(What the task requires):
Word for word, repeat everything in the records below except the pictures.
[Opening Records for this exercise section]
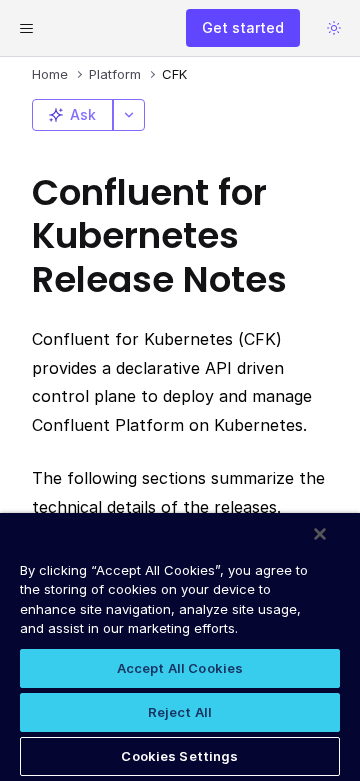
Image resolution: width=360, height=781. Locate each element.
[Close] (320, 534)
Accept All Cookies (180, 668)
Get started (243, 27)
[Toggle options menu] (129, 115)
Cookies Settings (179, 756)
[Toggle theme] (334, 28)
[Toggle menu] (26, 28)
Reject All (180, 712)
[Closing Records for this exercise section]
(Response box):
Image resolution: width=360, height=781. Locate each element.
[Close] (320, 534)
Accept All Cookies (180, 668)
Get started (243, 27)
[Toggle options menu] (129, 115)
Cookies Settings (179, 756)
[Toggle theme] (334, 28)
[Toggle menu] (26, 28)
Reject All (180, 712)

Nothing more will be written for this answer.